How is it realized (technically)?
To show the performance achieved, the authors used CM and NAG to train deep autoencoders, which use sigmoid activication functions. They initialized parameters by using sparse initilization technique (SI), which makes each unit connect to 15 randomly chosen units in previous layer, and because input doesn’t depend on the size of previous layer, they can’t be easily saturated. the authors also chose momentum coefficient \(\mu_{t} = \min(1-2^{-1-log_{2}([t/250]+1)}, \mu_{max})\) with \(\mu_{max} \in {0.999, 0.995, 0.99, 0.9, 0}\).
To show the effectiveness of CM and NAG, the authors trained typical RNNs by using ESN-based initilization (ESN stands for Echo-State Network, which is one kind of RNNs whose recurrent connections are not learned but from a random draw from some distribution), and momentum methods with various different momentum coefficients and learning rates. One thing to notice is that in ESN-based initilization, it is important to carefully choose spectral radius of hidden-to-hidden matrix, and the scale of initial input-to-hidden connections to make the training effective.

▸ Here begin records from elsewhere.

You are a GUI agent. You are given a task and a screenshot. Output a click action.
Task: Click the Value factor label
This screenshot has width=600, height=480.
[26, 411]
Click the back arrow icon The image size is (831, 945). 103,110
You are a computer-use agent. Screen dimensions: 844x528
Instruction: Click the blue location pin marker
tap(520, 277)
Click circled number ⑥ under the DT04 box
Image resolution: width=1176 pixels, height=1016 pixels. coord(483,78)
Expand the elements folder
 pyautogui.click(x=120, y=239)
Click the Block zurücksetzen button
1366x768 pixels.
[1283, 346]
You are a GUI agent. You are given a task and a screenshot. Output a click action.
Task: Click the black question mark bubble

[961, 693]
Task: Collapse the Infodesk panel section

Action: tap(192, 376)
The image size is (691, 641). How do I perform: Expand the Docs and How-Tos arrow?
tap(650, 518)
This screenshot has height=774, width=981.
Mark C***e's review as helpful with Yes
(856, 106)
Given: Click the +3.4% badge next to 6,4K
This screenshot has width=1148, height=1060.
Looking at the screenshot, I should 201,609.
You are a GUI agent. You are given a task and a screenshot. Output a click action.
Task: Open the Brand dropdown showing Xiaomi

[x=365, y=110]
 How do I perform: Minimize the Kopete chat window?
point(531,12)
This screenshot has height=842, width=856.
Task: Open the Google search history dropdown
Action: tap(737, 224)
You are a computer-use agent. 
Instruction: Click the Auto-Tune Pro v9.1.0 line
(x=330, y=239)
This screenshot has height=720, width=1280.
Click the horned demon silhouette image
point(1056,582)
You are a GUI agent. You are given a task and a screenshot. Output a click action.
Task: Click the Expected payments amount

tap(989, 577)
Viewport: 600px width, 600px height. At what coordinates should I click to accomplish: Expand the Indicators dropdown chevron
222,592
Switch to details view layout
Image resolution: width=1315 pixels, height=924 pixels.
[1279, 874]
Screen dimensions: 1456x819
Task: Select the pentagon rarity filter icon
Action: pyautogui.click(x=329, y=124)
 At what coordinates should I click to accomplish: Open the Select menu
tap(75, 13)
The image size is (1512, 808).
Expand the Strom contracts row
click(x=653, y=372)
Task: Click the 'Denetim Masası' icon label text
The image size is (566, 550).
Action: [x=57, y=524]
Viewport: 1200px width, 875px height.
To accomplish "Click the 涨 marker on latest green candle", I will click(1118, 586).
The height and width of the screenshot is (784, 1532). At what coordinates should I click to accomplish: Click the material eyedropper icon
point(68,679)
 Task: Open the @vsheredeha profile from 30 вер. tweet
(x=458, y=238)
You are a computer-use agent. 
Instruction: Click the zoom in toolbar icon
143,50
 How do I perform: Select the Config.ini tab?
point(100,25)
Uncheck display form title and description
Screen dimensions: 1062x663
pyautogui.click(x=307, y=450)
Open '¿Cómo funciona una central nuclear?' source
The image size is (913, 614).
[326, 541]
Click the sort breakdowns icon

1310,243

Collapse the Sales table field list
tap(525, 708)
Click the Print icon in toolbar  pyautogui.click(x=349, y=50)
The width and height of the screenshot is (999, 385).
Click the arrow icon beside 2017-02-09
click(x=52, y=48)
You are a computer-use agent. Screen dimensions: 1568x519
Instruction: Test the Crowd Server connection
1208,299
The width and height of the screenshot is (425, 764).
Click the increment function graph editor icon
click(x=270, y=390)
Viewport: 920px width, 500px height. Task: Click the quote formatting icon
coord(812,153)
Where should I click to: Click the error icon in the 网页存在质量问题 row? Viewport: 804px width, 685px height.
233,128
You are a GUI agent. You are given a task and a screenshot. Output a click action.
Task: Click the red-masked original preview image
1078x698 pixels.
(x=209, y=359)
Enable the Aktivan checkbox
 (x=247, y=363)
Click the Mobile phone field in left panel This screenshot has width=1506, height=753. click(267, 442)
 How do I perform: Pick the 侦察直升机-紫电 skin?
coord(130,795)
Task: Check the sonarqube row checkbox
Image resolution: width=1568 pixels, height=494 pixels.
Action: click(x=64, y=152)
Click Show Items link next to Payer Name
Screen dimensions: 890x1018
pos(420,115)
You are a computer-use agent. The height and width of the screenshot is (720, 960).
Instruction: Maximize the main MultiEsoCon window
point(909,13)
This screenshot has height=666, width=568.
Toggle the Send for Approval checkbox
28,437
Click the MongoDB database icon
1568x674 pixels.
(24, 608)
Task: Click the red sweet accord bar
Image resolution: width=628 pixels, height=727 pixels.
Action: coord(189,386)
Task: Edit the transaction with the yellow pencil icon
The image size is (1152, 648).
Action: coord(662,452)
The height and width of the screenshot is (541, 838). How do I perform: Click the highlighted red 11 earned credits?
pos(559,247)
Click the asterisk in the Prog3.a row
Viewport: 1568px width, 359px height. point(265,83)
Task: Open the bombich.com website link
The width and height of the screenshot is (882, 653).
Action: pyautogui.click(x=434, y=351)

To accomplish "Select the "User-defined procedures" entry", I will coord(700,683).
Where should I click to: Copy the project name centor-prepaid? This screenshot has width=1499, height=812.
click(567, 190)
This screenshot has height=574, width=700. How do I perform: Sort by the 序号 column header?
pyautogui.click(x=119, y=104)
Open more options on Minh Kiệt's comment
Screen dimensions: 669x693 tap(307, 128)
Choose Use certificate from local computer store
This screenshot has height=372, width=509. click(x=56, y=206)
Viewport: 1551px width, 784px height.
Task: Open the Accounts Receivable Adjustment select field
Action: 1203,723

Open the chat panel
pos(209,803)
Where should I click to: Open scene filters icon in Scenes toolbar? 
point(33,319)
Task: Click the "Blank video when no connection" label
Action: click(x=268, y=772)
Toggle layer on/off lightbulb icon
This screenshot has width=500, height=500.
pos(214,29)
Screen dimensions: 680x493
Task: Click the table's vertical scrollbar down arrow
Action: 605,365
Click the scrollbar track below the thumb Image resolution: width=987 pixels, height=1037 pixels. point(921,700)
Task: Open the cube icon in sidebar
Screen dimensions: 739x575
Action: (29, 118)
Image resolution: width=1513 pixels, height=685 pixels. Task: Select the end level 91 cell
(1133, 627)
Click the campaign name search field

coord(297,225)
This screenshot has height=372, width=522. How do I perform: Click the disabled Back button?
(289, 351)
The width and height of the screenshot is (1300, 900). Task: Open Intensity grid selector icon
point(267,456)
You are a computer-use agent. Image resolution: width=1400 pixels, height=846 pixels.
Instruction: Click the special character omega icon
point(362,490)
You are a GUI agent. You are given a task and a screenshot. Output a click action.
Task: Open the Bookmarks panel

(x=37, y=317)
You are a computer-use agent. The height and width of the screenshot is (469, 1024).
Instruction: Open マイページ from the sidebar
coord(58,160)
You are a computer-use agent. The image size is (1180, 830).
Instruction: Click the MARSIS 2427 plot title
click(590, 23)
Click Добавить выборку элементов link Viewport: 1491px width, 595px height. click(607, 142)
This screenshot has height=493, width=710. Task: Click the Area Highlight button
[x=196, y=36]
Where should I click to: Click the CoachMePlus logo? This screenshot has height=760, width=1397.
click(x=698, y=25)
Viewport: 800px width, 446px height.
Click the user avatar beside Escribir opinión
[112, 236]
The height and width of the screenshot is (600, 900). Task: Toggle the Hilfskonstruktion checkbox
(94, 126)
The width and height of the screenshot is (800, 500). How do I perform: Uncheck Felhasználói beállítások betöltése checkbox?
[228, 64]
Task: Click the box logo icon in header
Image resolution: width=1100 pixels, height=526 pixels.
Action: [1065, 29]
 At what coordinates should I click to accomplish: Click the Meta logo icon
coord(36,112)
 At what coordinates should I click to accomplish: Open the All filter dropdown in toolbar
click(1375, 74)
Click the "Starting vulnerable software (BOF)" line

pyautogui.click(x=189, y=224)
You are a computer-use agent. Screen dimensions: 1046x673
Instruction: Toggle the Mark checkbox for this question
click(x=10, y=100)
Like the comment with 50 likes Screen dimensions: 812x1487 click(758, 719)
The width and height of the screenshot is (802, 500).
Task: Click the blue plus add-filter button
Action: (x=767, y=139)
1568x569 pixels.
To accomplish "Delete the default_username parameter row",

How well does the paper perform?
From the results obtained from the training of Autoencoders, it seems if we use larger value of \(\mu_{max}\), we will get better result, and NAG usually outperform CM. It is a surprise that the best results achieved by NAG is at the same level of best results gotten by HF. The authors also found that in the last several updates, it is beneficial to reduce momentum coefficient, but should be careful because if it happens too early, it can actually increase the error rates.
From the results obtained from the training typical RNNs, it seems RNNs can actually be trained by using ESN-based initialization, and momentum methods with large momentum coefficients and small learning rates. Better results can be achieved by NAG with larger momentum coefficient but not for CM probably because NAG has better tolerance of momentum coefficient.
What interesting variants are explored?
The authors explains why NAG avoids oscillations (thus, more tolerant of large momentum coefficient) during training intuitively and theoretically in the paper.

TL;DR

Use momentums method with well-designed initialization to train DNNs and RNNs that previously thought impossible. But it turns out that first-order method just as good as truncated Newton methods like HF.
Compare the differences between classical momentum and Nesterov’s accelerated gradient.
Large momentum coefficient will make momentum methods achieve better performance especially for NAG, because it has better tolerance for large momentum.